The input –
## Begin

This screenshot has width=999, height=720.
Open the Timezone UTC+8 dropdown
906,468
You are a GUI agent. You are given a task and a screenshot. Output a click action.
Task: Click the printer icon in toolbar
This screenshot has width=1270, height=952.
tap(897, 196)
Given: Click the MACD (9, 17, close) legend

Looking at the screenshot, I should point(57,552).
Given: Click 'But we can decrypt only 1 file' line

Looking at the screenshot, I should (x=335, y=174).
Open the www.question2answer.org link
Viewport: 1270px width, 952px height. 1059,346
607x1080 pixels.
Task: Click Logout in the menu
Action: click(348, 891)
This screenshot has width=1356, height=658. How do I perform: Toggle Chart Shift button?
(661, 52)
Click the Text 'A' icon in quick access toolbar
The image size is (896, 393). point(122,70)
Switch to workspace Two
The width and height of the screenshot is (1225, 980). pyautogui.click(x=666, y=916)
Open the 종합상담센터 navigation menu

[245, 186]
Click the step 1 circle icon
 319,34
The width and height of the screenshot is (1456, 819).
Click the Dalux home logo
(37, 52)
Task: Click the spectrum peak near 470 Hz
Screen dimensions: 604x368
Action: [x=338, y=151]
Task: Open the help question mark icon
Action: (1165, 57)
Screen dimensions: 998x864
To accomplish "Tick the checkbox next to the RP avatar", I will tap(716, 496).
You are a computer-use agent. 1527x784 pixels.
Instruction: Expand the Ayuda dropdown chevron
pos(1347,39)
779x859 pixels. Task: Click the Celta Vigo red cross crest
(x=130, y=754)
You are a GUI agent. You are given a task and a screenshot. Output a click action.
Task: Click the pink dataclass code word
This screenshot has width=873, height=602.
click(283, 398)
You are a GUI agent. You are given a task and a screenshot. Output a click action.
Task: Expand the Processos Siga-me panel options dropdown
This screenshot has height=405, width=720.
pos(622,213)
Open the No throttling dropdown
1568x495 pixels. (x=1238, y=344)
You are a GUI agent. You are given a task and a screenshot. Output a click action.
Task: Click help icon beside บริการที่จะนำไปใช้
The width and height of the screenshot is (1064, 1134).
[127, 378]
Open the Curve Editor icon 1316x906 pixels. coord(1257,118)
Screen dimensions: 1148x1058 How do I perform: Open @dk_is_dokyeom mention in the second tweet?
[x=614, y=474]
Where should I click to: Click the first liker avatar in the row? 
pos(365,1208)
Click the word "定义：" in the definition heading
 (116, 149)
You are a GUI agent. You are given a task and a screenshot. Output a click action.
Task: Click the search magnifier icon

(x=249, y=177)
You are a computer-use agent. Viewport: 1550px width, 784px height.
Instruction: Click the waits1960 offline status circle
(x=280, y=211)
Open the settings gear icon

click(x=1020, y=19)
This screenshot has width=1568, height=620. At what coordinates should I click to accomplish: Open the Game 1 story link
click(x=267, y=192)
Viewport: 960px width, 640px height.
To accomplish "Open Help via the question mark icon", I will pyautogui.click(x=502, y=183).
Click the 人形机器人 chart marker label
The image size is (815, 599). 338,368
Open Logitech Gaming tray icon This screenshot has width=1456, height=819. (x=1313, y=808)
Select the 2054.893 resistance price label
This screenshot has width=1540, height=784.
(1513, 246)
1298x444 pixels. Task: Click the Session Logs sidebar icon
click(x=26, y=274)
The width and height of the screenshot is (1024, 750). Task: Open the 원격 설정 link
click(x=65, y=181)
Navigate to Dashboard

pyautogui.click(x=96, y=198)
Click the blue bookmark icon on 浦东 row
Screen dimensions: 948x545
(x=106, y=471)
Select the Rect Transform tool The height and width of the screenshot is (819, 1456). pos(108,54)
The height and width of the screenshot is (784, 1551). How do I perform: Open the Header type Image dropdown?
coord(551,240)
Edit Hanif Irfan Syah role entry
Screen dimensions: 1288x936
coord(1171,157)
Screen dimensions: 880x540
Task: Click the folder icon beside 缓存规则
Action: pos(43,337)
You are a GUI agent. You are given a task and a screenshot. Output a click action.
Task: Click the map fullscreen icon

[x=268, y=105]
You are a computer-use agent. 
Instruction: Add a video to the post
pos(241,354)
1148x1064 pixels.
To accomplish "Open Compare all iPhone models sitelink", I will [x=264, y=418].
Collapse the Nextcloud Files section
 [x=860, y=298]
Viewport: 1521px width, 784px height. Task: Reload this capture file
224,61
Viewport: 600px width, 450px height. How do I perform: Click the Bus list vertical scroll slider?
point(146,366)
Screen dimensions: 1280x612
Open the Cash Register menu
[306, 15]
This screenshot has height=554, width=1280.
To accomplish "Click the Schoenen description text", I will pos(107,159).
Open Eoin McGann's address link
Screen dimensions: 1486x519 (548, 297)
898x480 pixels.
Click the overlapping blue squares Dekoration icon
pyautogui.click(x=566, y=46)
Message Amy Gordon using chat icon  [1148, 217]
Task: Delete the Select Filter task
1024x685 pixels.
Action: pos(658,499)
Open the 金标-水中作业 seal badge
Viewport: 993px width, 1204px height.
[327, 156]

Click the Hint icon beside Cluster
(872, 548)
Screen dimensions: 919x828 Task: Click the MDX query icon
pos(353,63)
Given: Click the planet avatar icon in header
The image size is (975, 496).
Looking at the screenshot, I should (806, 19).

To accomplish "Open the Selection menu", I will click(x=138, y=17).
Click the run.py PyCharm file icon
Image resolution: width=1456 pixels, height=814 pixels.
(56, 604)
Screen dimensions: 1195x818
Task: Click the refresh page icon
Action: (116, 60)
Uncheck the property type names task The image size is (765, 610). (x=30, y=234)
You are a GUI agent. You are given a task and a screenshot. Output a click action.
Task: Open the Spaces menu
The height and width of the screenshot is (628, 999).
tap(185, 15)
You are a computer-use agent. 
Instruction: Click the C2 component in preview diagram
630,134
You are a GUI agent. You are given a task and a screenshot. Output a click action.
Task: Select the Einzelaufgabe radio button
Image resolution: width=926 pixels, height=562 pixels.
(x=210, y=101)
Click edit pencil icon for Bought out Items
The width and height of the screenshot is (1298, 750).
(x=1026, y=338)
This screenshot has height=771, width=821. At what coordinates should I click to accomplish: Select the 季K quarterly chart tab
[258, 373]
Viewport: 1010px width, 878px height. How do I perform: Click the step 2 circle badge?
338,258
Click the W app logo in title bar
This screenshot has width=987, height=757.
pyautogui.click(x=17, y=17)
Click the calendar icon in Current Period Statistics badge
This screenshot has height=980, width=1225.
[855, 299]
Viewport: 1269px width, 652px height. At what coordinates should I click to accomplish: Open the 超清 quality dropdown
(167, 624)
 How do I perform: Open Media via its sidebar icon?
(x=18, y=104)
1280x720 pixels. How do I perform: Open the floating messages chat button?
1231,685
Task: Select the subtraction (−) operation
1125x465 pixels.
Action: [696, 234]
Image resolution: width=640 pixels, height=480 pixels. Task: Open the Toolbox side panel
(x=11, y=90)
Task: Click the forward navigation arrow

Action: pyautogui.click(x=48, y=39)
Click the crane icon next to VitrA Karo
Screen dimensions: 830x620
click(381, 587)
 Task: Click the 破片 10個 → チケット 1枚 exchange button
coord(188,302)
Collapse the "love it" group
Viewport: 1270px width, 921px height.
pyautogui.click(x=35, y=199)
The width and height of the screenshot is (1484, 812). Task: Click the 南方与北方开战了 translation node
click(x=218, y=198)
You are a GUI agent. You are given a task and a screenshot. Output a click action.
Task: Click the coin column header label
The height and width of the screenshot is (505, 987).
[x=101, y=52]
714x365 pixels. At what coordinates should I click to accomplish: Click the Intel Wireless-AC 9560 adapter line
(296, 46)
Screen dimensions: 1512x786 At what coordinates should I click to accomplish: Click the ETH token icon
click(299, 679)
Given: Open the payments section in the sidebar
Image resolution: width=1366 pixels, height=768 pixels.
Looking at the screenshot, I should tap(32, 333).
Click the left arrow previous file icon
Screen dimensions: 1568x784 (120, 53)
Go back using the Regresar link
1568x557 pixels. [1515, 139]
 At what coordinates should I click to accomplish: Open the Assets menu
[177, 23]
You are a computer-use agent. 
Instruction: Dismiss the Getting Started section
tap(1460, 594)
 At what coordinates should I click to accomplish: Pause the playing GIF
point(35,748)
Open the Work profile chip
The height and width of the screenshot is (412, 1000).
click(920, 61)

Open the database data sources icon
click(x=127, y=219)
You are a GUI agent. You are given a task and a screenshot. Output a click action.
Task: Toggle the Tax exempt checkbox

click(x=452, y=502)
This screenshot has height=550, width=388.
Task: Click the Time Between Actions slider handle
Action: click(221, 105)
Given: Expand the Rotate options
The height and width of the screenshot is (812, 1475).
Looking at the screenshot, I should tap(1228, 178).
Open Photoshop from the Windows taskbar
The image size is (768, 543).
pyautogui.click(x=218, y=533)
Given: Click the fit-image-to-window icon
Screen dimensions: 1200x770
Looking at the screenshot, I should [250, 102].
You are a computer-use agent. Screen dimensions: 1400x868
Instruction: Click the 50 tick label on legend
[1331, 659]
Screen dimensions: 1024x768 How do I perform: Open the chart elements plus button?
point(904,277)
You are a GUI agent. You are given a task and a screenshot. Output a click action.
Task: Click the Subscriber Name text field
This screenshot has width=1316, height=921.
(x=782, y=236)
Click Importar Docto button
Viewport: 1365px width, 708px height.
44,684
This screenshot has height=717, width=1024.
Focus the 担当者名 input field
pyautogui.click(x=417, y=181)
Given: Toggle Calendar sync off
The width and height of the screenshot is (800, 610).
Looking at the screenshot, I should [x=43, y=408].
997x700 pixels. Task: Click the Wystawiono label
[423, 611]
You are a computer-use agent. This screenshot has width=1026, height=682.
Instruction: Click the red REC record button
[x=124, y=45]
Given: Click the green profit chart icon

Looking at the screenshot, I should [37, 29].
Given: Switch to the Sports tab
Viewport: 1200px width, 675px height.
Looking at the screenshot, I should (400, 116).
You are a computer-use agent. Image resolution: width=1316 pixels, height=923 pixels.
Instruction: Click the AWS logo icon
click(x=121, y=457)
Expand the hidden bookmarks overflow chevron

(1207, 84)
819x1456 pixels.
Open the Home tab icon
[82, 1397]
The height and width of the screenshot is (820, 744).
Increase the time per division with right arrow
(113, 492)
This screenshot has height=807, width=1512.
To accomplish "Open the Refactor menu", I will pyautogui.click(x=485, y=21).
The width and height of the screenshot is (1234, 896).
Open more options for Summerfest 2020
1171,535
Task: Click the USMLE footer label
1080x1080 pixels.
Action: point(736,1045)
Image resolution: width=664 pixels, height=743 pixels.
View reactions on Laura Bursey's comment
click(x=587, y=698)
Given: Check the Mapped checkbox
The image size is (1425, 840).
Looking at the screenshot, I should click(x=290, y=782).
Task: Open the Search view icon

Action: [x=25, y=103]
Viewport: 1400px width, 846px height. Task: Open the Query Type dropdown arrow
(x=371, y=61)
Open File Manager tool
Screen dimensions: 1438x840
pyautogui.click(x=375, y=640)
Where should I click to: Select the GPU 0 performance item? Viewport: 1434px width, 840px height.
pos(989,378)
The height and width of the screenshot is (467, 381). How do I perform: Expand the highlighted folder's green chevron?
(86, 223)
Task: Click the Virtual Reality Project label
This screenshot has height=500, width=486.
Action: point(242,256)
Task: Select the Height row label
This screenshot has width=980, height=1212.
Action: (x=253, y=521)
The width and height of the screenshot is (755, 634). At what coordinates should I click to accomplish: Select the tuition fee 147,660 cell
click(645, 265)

## End

Retype the data verbatim, starting at its first line and ending at the line that contains "tap(897, 196)".

Correct answer –
This screenshot has width=999, height=720.
Open the Timezone UTC+8 dropdown
906,468
You are a GUI agent. You are given a task and a screenshot. Output a click action.
Task: Click the printer icon in toolbar
This screenshot has width=1270, height=952.
tap(897, 196)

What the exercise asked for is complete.